▸ **Assignment**: Every line of the entries below from the one containing "Given: Select 'Inicio' in the top navigation" to the one containing "Screen dimensions: 1568x751", both ends included, must be written out exactly. No other line belongs in the answer.

▸ **Extracted material**:

━━━━

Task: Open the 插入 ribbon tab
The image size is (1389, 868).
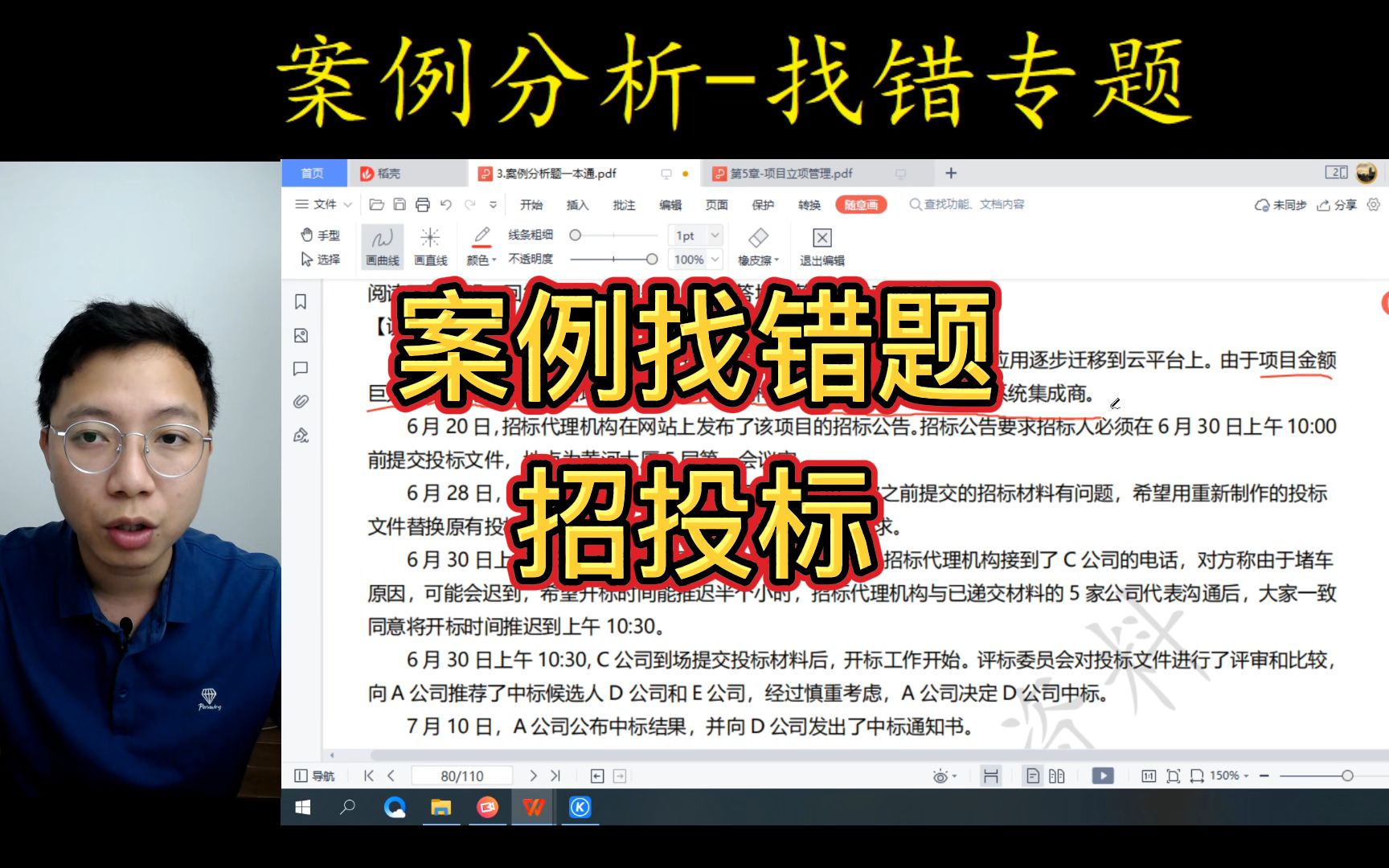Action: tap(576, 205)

━━━━

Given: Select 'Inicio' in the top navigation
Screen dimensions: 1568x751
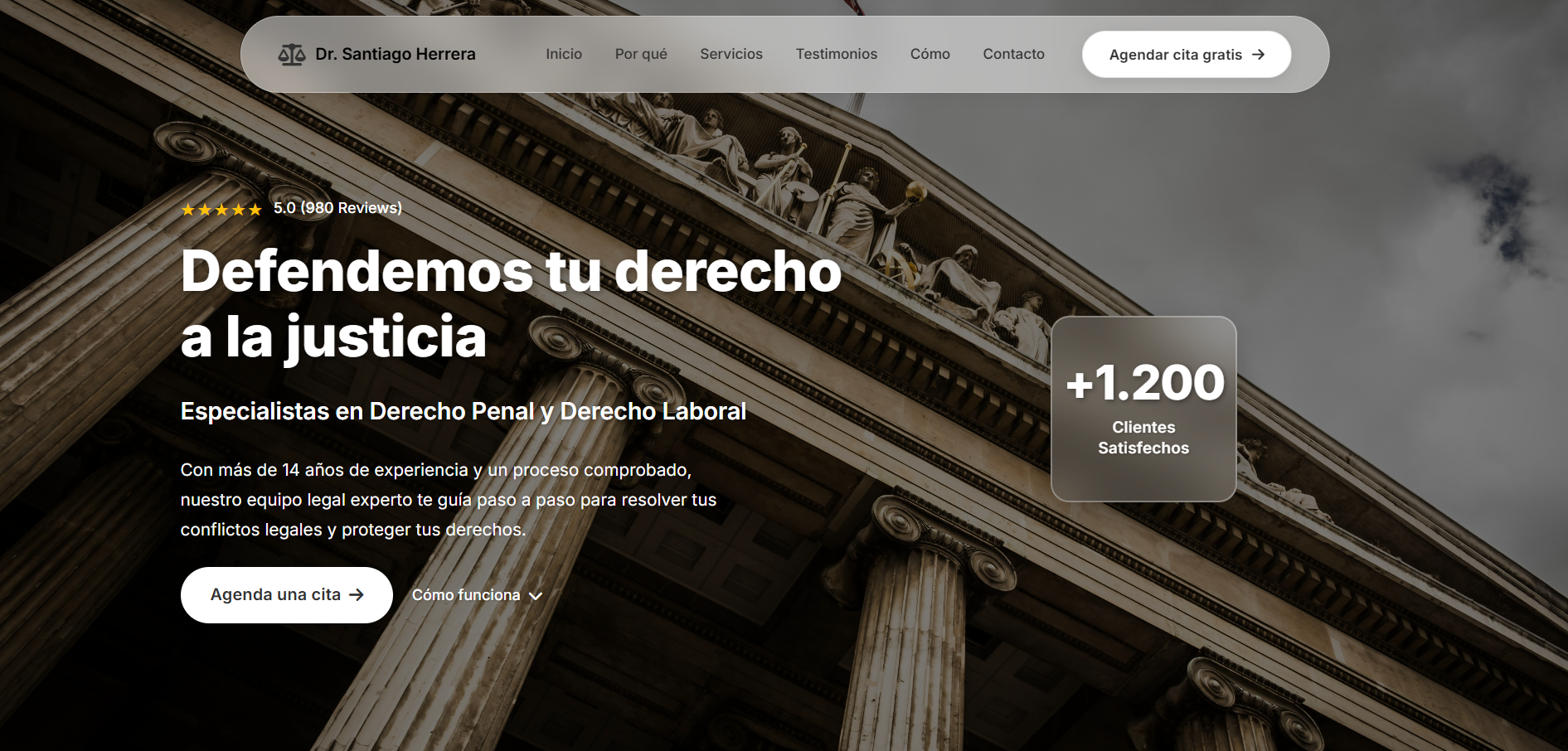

━━━━

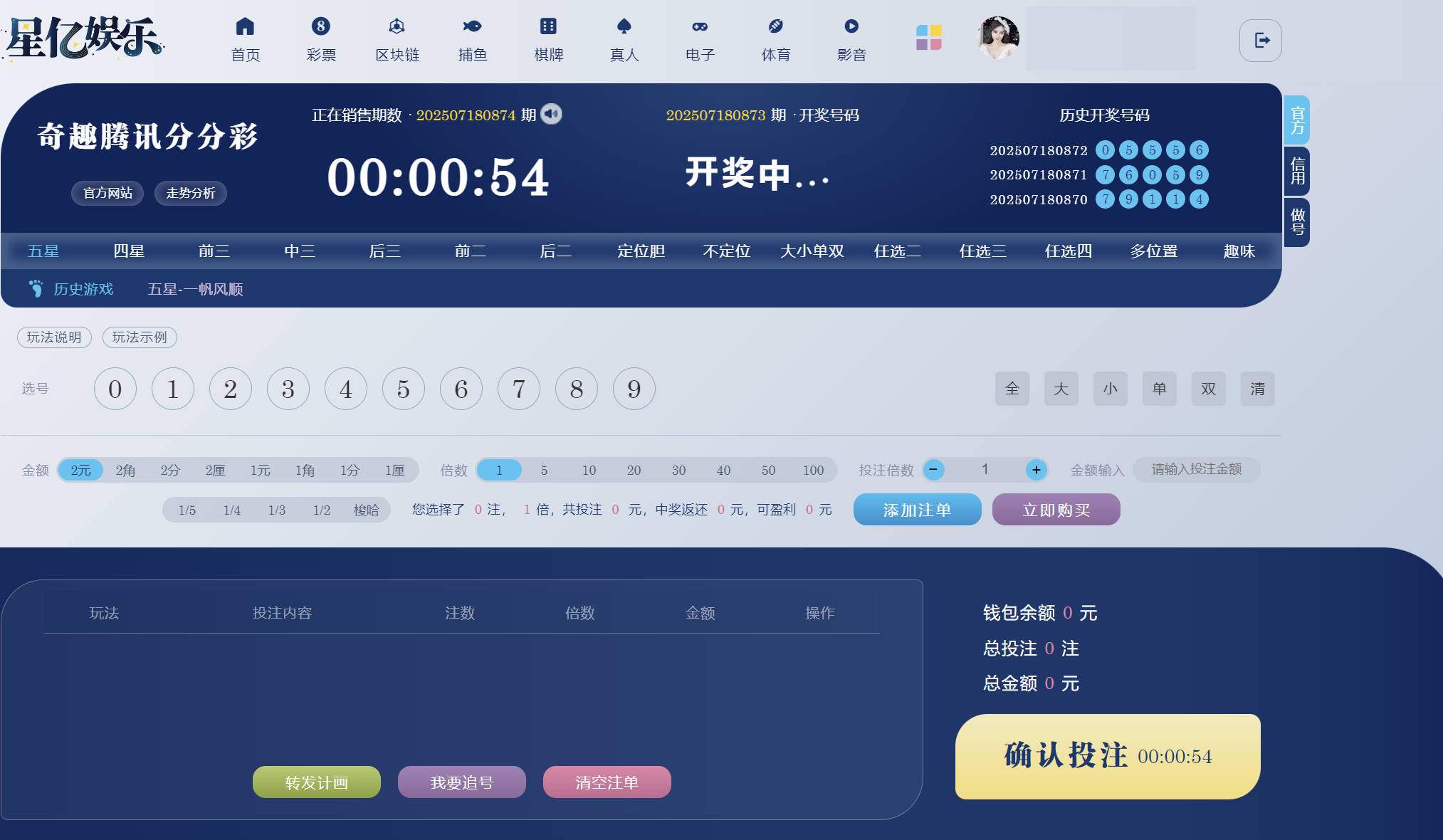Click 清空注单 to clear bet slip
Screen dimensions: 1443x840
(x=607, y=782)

━━━━

▸ **Expected answer**:
Given: Select 'Inicio' in the top navigation
Screen dimensions: 1568x751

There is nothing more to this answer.